What to do
The material below must be output exactly, line for line.

Data for review

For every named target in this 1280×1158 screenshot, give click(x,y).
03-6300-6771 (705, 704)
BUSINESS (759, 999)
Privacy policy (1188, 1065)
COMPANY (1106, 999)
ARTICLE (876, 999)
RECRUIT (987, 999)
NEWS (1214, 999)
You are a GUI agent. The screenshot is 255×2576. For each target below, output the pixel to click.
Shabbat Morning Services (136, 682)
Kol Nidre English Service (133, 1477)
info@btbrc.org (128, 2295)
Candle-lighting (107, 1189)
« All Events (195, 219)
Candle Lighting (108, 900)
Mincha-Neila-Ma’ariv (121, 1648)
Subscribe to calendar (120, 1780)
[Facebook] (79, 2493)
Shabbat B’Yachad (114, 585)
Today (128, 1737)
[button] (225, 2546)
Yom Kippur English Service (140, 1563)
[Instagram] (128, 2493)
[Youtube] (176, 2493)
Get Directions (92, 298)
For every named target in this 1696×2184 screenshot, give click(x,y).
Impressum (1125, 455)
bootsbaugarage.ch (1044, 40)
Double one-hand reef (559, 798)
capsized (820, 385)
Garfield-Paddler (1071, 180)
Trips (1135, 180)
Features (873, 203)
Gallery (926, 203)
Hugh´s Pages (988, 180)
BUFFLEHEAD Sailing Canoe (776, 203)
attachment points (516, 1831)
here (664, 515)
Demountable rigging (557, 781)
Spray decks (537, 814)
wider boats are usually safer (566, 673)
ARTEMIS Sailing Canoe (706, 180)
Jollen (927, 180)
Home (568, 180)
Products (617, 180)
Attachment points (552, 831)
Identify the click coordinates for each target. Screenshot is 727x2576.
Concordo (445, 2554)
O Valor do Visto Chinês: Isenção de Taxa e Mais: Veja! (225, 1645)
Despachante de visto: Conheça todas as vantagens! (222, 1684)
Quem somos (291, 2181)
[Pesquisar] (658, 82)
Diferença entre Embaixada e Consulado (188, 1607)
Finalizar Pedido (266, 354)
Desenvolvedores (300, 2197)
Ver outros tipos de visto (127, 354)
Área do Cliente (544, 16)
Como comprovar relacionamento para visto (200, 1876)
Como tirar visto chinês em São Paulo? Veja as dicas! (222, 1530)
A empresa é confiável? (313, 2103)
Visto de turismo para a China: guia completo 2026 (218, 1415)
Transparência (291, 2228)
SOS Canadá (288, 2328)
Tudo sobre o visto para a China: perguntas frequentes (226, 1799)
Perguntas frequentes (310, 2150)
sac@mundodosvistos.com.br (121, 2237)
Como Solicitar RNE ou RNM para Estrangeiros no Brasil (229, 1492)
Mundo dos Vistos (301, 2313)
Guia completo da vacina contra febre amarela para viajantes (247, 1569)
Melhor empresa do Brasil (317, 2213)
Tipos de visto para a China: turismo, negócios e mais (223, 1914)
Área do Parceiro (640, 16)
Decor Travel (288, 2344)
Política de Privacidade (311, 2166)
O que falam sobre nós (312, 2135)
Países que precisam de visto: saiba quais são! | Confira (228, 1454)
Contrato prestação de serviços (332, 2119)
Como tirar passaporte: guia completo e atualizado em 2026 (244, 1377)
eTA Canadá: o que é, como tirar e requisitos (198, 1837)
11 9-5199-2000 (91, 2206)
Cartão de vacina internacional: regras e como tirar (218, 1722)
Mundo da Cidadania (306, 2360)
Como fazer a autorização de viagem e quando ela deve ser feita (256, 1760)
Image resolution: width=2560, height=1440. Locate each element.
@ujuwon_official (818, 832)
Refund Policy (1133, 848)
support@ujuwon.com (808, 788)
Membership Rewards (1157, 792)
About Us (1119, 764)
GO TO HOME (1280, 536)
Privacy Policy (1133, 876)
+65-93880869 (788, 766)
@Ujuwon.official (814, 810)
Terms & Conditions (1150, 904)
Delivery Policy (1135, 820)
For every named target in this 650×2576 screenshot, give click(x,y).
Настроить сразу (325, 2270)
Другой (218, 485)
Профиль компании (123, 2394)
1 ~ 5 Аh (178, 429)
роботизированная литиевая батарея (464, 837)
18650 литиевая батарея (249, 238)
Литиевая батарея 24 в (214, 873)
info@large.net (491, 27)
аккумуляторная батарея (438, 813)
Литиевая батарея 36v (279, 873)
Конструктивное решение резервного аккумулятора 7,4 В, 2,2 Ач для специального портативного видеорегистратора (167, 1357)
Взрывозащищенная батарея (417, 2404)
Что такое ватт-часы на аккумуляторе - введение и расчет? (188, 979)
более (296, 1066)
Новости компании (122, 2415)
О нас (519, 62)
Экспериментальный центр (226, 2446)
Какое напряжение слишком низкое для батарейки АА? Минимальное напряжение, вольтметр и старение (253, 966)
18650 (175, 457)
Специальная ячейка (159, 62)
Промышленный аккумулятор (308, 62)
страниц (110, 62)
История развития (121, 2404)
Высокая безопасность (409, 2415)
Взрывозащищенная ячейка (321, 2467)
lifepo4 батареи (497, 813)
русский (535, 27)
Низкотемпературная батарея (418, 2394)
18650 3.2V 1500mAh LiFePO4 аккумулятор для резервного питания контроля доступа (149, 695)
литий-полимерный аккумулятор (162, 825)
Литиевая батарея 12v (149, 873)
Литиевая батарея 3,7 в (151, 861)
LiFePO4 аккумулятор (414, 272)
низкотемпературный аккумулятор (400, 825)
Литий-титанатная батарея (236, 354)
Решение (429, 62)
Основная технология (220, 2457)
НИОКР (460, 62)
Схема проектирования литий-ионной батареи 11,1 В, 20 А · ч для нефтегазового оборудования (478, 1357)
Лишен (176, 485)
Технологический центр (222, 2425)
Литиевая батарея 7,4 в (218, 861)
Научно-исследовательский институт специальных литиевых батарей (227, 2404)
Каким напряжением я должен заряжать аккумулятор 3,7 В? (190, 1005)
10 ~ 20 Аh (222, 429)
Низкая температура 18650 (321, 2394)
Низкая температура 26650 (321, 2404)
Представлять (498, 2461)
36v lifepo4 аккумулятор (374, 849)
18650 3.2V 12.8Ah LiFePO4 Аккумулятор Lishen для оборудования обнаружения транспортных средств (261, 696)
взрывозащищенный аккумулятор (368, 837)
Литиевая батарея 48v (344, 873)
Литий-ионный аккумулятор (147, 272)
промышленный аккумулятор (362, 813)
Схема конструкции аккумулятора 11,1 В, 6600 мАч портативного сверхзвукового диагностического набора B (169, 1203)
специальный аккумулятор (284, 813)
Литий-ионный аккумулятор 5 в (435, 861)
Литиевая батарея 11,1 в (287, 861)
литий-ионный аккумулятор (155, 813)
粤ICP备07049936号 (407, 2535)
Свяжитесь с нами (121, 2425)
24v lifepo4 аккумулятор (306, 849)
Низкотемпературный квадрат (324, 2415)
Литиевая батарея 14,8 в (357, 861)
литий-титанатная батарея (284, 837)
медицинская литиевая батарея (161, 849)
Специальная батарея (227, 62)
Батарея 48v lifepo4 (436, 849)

Output for this exercise
For every named target in this 1280×1158 screenshot, give click(x,y).
03-6300-6771 (705, 704)
BUSINESS (759, 999)
Privacy policy (1188, 1065)
COMPANY (1106, 999)
ARTICLE (876, 999)
RECRUIT (987, 999)
NEWS (1214, 999)
You are a GUI agent. The screenshot is 255×2576. For each target below, output the pixel to click.
Shabbat Morning Services (136, 682)
Kol Nidre English Service (133, 1477)
info@btbrc.org (128, 2295)
Candle-lighting (107, 1189)
« All Events (195, 219)
Candle Lighting (108, 900)
Mincha-Neila-Ma’ariv (121, 1648)
Subscribe to calendar (120, 1780)
[Facebook] (79, 2493)
Shabbat B’Yachad (114, 585)
Today (128, 1737)
[button] (225, 2546)
Yom Kippur English Service (140, 1563)
[Instagram] (128, 2493)
[Youtube] (176, 2493)
Get Directions (92, 298)
For every named target in this 1696×2184 screenshot, give click(x,y).
Impressum (1125, 455)
bootsbaugarage.ch (1044, 40)
Double one-hand reef (559, 798)
capsized (820, 385)
Garfield-Paddler (1071, 180)
Trips (1135, 180)
Features (873, 203)
Gallery (926, 203)
Hugh´s Pages (988, 180)
BUFFLEHEAD Sailing Canoe (776, 203)
attachment points (516, 1831)
here (664, 515)
Demountable rigging (557, 781)
Spray decks (537, 814)
wider boats are usually safer (566, 673)
ARTEMIS Sailing Canoe (706, 180)
Jollen (927, 180)
Home (568, 180)
Products (617, 180)
Attachment points (552, 831)
Identify the click coordinates for each target. Screenshot is 727x2576.
Concordo (445, 2554)
O Valor do Visto Chinês: Isenção de Taxa e Mais: Veja! (225, 1645)
Despachante de visto: Conheça todas as vantagens! (222, 1684)
Quem somos (291, 2181)
[Pesquisar] (658, 82)
Diferença entre Embaixada e Consulado (188, 1607)
Finalizar Pedido (266, 354)
Desenvolvedores (300, 2197)
Ver outros tipos de visto (127, 354)
Área do Cliente (544, 16)
Como comprovar relacionamento para visto (200, 1876)
Como tirar visto chinês em São Paulo? Veja as dicas! (222, 1530)
A empresa é confiável? (313, 2103)
Visto de turismo para a China: guia completo 2026 (218, 1415)
Transparência (291, 2228)
SOS Canadá (288, 2328)
Tudo sobre o visto para a China: perguntas frequentes (226, 1799)
Perguntas frequentes (310, 2150)
sac@mundodosvistos.com.br (121, 2237)
Como Solicitar RNE ou RNM para Estrangeiros no Brasil (229, 1492)
Mundo dos Vistos (301, 2313)
Guia completo da vacina contra febre amarela para viajantes (247, 1569)
Melhor empresa do Brasil (317, 2213)
Tipos de visto para a China: turismo, negócios e mais (223, 1914)
Área do Parceiro (640, 16)
Decor Travel (288, 2344)
Política de Privacidade (311, 2166)
O que falam sobre nós (312, 2135)
Países que precisam de visto: saiba quais são! | Confira (228, 1454)
Contrato prestação de serviços (332, 2119)
Como tirar passaporte: guia completo e atualizado em 2026 (244, 1377)
eTA Canadá: o que é, como tirar e requisitos (198, 1837)
11 9-5199-2000 (91, 2206)
Cartão de vacina internacional: regras e como tirar (218, 1722)
Mundo da Cidadania (306, 2360)
Como fazer a autorização de viagem e quando ela deve ser feita (256, 1760)
Image resolution: width=2560, height=1440. Locate each element.
@ujuwon_official (818, 832)
Refund Policy (1133, 848)
support@ujuwon.com (808, 788)
Membership Rewards (1157, 792)
About Us (1119, 764)
GO TO HOME (1280, 536)
Privacy Policy (1133, 876)
+65-93880869 (788, 766)
@Ujuwon.official (814, 810)
Terms & Conditions (1150, 904)
Delivery Policy (1135, 820)
For every named target in this 650×2576 screenshot, give click(x,y).
Настроить сразу (325, 2270)
Другой (218, 485)
Профиль компании (123, 2394)
1 ~ 5 Аh (178, 429)
роботизированная литиевая батарея (464, 837)
18650 литиевая батарея (249, 238)
Литиевая батарея 24 в (214, 873)
info@large.net (491, 27)
аккумуляторная батарея (438, 813)
Литиевая батарея 36v (279, 873)
Конструктивное решение резервного аккумулятора 7,4 В, 2,2 Ач для специального портативного видеорегистратора (167, 1357)
Взрывозащищенная батарея (417, 2404)
Что такое ватт-часы на аккумуляторе - введение и расчет? (188, 979)
более (296, 1066)
Новости компании (122, 2415)
О нас (519, 62)
Экспериментальный центр (226, 2446)
Какое напряжение слишком низкое для батарейки АА? Минимальное напряжение, вольтметр и старение (253, 966)
18650 (175, 457)
Специальная ячейка (159, 62)
Промышленный аккумулятор (308, 62)
страниц (110, 62)
История развития (121, 2404)
Высокая безопасность (409, 2415)
Взрывозащищенная ячейка (321, 2467)
lifepo4 батареи (497, 813)
русский (535, 27)
Низкотемпературная батарея (418, 2394)
18650 3.2V 1500mAh LiFePO4 аккумулятор для резервного питания контроля доступа (149, 695)
литий-полимерный аккумулятор (162, 825)
Литиевая батарея 12v (149, 873)
Литиевая батарея 3,7 в (151, 861)
LiFePO4 аккумулятор (414, 272)
низкотемпературный аккумулятор (400, 825)
Литий-титанатная батарея (236, 354)
Решение (429, 62)
Основная технология (220, 2457)
НИОКР (460, 62)
Схема проектирования литий-ионной батареи 11,1 В, 20 А · ч для нефтегазового оборудования (478, 1357)
Лишен (176, 485)
Технологический центр (222, 2425)
Литиевая батарея 7,4 в (218, 861)
Научно-исследовательский институт специальных литиевых батарей (227, 2404)
Каким напряжением я должен заряжать аккумулятор 3,7 В? (190, 1005)
10 ~ 20 Аh (222, 429)
Низкая температура 18650 (321, 2394)
Низкая температура 26650 (321, 2404)
Представлять (498, 2461)
36v lifepo4 аккумулятор (374, 849)
18650 3.2V 12.8Ah LiFePO4 Аккумулятор Lishen для оборудования обнаружения транспортных средств (261, 696)
взрывозащищенный аккумулятор (368, 837)
Литиевая батарея 48v (344, 873)
Литий-ионный аккумулятор (147, 272)
промышленный аккумулятор (362, 813)
Схема конструкции аккумулятора 11,1 В, 6600 мАч портативного сверхзвукового диагностического набора B (169, 1203)
специальный аккумулятор (284, 813)
Литий-ионный аккумулятор 5 в (435, 861)
Литиевая батарея 11,1 в (287, 861)
литий-ионный аккумулятор (155, 813)
粤ICP备07049936号 (407, 2535)
Свяжитесь с нами (121, 2425)
24v lifepo4 аккумулятор (306, 849)
Низкотемпературный квадрат (324, 2415)
Литиевая батарея 14,8 в (357, 861)
литий-титанатная батарея (284, 837)
медицинская литиевая батарея (161, 849)
Специальная батарея (227, 62)
Батарея 48v lifepo4 (436, 849)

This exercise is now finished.